If there are any outliers in the rather bearish grain complex right now, Brennan Turner, founder of FarmLead and the Combyne marketplace, says wheat and maybe even soybeans deserve the title.
Even though the latest WASDE says we’re set for record global ending stocks for the yea, the COVID-19 pandemic has meant a boost in demand for “food simplicity” and a return to staples, including wheat. Any supply disruption, ie. like we’ve seen in Ukraine, means there is an opportunity for some upset, Turner says.
In this RealAg Radio video interview, Turner says that that little bit of positivity means that farmers should set some price targets, for sure. We’re not going to see 2008 prices, but we may see some blips, of five, 10, or 10+ per cent price increases, so make some sales, and sell those increments. There’s something to be said for capturing some profits, so don’t drag your feet on price improvements, he says.
Remember: there’s plenty of wheat out there and will be more coming online in the coming months. And that puts pressure on supply.
Soybeans also deserve a tip of the hat, as reports of 2021 orders from China are an encouraging sign on the demand side. The story for 2020 is going to be a function of one player — China. Soybeans are always about Brazil, the U.S., and China attention and right now, currency is playing a role in the buying dynamic. Brazil’s real is high, the U.S. dollar low, making U.S. soybeans a bit more attractive. And there’s the Phase One trade agreement commitments, too, remember. China is trying to rebuild its hog industry, Turner says, and Brazil is nearly out of beans. There could be some weather premiums in the mix, too, so watch for those.

Recorded data
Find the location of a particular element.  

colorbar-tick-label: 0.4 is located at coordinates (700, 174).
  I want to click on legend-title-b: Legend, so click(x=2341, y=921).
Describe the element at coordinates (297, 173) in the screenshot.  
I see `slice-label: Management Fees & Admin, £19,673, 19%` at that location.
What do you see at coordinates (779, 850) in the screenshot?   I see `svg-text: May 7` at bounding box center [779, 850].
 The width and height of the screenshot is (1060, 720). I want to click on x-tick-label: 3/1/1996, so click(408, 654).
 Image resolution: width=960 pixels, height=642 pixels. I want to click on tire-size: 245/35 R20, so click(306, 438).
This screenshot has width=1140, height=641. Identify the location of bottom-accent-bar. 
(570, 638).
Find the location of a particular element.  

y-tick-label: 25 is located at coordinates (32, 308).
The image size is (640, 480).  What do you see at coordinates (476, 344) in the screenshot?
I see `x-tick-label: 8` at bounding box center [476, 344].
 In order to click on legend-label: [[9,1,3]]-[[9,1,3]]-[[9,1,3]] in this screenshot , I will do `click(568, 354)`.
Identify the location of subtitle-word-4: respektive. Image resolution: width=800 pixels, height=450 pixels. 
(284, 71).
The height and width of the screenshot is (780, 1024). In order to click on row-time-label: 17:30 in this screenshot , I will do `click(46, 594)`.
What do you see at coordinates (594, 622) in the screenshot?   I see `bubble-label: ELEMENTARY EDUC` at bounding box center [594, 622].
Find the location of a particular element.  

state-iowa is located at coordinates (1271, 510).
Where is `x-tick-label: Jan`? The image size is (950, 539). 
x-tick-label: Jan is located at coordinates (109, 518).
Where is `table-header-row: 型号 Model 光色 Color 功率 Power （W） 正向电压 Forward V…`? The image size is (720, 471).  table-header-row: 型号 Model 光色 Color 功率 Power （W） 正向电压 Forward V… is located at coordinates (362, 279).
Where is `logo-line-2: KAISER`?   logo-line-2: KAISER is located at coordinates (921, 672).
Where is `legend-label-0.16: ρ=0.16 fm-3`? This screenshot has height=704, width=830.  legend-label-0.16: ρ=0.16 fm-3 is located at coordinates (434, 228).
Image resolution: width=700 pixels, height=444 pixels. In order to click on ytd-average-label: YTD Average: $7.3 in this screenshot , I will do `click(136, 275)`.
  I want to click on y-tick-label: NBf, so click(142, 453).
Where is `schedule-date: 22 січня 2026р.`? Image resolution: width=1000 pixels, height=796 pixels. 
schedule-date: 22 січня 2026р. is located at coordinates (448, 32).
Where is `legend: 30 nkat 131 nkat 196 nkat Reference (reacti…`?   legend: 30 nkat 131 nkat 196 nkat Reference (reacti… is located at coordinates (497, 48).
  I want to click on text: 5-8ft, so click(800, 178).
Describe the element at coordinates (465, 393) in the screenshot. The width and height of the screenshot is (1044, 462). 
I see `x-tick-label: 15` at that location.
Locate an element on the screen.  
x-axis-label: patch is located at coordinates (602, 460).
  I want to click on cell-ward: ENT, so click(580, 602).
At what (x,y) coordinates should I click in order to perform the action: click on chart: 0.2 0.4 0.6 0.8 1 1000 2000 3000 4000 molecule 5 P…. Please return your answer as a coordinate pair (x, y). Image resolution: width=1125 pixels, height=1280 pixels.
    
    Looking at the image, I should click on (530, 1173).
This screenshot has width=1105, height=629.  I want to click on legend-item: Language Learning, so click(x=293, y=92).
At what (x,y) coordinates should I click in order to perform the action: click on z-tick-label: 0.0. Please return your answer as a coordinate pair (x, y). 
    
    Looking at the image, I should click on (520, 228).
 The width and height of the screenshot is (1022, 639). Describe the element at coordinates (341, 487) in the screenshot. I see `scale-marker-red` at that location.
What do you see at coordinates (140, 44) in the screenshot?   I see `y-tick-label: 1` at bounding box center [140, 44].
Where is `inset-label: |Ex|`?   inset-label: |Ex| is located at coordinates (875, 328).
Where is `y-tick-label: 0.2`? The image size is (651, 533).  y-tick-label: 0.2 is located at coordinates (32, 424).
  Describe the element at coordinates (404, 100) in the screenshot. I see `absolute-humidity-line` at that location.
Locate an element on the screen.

**Required tasks**
[A] List every country named in the grain market commentary.
[B] According to the grain market commentary, why are U.S. soybeans a bit more attractive right now?
[C] Write the next paragraph of the grain market commentary.
The data have no connection to the grain market commentary.

**Numbered answers**
[A] Ukraine, Brazil, the U.S., and China.

[B] Currency is shaping the buying dynamic. Brazil's real is high and the U.S. dollar is low, which makes U.S. soybeans a bit more attractive to buyers.

[C]
All that said, sales inform the future implied price, but actual shipments show us real demand numbers.
Does the loftiness potential in soys help out canola? November futures broke through some resistance lately, which was good to see, but so much still hinges on China, just like soybeans. There are some positive demand signals on the entire veg oil complex. The EU is buying more Canadian canola too, for biodiesel, which has softened the blow of China buying less.
But if you’re going to sell old crop canola, do it by early July, he says.
Finally, Turner says that corn is the sad trombone of the group, as there just aren’t a lot of positives on the demand side. Or supply, really. Will prices dip below $3? The ethanol market has rebounded a little bit, but is still 75% of what it was a year ago, and that weighs on the crop. There’s lots of buzz that 94 to95 million acres went in, not 97+, so if demand inches forward and supply creeps down, the crop could get some support. But we may see pull back between now and September (as is seasonal) and could dip into the 2s. Turner says he’s not as bearish as six weeks ago, but he’s hardly bullish corn prices.